┌──
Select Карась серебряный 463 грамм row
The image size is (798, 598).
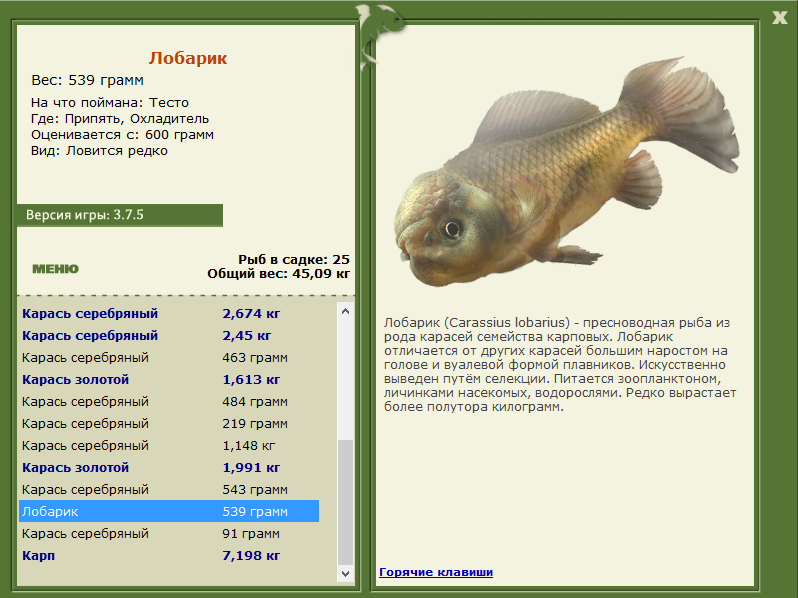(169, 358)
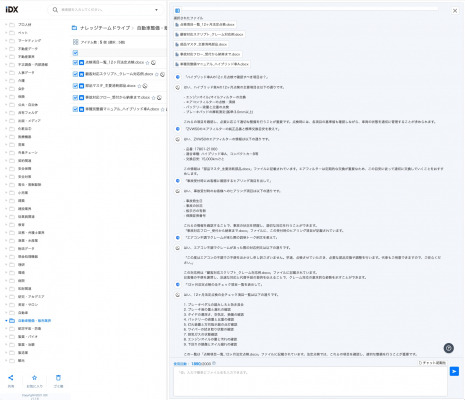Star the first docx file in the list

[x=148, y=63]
└──
WHAT YOU HAVE TO DO:
Transcribe the material exactly, leaving every picture out.

SOLUTION TO THIS TASK:
Select Карась серебряный 463 грамм row
The image size is (798, 598).
(169, 358)
Star the first docx file in the list

[x=148, y=63]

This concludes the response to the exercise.